La niebla se cernía sobre la elegante y vetusta mansión, envolviéndola en un abrazo espectral. El automóvil de Daisy retumbaba en la entrada, con la grava crujiendo bajo los neumáticos. La atmósfera sombría se correspondía con la pesadez del corazón de Daisy al acercarse a la imponente estructura que había sido el hogar de su familia durante generaciones.
La mansión, rodeada de un denso jardín que parecía haber atrapado los ecos de años pasados, se alzaba alta y digna. Cuando Daisy bajó del coche, la fresca bruma se le pegó como un sudario fantasmal, añadiendo un aire de melancolía a la vuelta a casa.
Daisy se acercó a la puerta principal, dudando antes de girar la llave en la cerradura. La pesada puerta crujió al abrirse, revelando un vestíbulo que parecía suspirar con el peso de los años.

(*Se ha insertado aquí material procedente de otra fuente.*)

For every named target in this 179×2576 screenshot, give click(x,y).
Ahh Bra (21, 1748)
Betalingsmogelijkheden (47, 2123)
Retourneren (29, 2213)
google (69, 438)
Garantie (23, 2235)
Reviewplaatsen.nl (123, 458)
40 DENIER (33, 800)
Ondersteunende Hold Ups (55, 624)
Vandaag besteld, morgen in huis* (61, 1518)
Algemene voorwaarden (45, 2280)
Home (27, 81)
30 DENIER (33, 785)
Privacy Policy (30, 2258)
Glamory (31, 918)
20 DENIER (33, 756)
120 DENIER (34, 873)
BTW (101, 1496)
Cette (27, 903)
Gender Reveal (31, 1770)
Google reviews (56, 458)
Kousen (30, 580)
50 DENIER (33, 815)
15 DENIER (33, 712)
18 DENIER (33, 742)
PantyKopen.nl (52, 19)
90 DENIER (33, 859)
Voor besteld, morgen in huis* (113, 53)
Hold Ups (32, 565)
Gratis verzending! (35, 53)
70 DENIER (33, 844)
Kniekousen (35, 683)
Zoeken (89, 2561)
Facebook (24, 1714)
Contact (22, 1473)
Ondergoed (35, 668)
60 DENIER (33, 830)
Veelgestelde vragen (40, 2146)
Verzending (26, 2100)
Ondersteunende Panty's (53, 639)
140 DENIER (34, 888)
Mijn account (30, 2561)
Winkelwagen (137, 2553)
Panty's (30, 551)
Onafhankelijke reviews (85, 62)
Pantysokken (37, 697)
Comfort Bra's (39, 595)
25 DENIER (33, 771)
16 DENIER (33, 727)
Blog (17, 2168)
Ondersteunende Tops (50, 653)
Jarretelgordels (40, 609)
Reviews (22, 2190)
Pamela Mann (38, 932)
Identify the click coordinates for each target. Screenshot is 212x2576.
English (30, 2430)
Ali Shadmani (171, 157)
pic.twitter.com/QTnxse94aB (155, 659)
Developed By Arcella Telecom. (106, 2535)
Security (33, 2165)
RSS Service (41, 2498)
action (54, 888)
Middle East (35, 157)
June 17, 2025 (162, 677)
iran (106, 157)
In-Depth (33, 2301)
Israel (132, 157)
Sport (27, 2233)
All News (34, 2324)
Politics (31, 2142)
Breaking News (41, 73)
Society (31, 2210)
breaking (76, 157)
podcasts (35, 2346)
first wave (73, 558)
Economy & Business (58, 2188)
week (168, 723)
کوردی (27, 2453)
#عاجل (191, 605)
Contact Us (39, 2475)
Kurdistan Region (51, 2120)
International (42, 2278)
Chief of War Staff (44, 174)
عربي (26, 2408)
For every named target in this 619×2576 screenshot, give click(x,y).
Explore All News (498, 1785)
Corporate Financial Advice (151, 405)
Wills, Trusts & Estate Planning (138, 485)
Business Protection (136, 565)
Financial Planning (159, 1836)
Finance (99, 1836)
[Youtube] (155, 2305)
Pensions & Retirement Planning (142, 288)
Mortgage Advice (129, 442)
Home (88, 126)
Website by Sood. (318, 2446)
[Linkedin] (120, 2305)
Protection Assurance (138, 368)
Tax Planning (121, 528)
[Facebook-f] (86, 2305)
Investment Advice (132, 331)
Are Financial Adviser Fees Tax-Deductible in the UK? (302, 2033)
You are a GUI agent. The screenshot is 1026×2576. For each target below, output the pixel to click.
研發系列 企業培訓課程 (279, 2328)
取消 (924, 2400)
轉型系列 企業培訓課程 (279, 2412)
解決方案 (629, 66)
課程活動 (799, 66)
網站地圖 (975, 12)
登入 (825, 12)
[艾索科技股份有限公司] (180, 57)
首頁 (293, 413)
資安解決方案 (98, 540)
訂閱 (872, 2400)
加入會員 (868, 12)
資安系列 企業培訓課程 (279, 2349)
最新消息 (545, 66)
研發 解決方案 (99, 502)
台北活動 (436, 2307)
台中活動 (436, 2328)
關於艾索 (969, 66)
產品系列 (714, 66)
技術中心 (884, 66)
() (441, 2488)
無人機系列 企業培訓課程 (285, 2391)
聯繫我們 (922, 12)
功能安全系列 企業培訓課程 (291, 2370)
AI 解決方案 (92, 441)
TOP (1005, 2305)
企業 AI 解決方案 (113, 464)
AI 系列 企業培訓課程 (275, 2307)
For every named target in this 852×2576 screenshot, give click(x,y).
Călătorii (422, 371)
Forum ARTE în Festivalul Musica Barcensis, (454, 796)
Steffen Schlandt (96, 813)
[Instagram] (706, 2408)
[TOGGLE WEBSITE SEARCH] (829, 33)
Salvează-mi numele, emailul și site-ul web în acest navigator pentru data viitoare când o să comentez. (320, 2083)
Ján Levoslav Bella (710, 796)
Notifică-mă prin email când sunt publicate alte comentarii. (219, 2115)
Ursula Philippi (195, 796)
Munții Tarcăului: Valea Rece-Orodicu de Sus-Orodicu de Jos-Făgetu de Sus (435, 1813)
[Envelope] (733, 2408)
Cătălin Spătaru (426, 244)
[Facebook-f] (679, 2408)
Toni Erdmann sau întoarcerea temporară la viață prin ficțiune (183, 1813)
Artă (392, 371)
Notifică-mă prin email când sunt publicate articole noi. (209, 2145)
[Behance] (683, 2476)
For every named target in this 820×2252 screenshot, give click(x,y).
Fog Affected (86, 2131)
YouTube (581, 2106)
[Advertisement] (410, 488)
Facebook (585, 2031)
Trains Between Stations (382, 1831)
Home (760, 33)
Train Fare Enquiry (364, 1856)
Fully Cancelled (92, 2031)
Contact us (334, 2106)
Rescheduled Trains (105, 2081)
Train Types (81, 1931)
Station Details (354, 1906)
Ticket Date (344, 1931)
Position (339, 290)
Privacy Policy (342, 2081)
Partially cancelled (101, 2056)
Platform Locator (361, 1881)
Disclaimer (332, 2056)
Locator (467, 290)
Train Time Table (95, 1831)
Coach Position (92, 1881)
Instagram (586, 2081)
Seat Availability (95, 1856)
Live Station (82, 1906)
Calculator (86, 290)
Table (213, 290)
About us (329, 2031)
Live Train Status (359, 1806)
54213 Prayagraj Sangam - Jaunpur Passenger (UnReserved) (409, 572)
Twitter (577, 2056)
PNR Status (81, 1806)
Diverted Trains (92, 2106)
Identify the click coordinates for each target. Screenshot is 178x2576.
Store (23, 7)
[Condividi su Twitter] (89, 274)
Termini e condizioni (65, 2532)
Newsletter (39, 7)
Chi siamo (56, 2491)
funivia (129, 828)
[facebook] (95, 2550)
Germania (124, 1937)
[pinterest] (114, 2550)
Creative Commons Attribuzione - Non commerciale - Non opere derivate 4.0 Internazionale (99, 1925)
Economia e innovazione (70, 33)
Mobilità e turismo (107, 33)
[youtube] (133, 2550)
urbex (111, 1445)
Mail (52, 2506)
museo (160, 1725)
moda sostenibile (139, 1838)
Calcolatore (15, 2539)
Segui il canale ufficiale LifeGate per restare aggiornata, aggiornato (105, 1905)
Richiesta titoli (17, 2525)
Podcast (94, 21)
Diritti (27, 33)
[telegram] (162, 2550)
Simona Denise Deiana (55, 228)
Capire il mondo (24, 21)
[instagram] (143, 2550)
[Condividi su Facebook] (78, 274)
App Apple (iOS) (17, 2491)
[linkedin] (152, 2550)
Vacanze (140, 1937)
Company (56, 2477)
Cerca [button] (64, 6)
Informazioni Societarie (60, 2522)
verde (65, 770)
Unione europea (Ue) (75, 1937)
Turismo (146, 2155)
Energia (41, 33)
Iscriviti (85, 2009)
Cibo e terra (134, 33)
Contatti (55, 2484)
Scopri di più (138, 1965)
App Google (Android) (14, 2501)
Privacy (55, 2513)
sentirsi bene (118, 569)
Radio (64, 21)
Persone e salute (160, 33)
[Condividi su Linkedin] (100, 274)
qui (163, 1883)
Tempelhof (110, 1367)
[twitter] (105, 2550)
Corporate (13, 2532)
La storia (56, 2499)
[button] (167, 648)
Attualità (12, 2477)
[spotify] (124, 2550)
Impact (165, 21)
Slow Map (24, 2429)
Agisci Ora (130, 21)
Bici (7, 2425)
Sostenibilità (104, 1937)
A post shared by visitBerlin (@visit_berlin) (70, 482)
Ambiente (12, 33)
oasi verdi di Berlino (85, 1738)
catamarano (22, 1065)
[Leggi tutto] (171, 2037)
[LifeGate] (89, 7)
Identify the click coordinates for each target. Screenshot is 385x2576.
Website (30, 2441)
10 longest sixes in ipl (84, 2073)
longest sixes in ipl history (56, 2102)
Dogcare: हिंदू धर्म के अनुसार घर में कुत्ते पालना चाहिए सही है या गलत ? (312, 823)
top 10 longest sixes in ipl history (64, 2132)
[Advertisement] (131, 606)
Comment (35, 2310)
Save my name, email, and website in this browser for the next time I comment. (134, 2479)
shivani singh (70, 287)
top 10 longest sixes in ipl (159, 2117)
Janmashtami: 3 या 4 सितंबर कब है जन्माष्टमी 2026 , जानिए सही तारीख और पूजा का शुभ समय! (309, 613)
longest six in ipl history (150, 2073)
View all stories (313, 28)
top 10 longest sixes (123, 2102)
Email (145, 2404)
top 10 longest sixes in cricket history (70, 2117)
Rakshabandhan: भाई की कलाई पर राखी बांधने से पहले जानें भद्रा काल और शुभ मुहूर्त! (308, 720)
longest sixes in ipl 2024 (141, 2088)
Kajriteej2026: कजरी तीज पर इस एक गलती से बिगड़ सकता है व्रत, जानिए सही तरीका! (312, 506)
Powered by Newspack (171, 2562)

Un aroma familiar, mezcla de madera vieja y recuerdos desvaídos, la envolvió.
"Señorita Daisy, bienvenida de nuevo", dijo la señora Collins, el ama de llaves, saliendo elegantemente de una alcoba.
"Gracias, señora Collins", contestó Daisy, con una voz que resonaba suavemente en la cavernosa entrada. "¿Está la abuela?".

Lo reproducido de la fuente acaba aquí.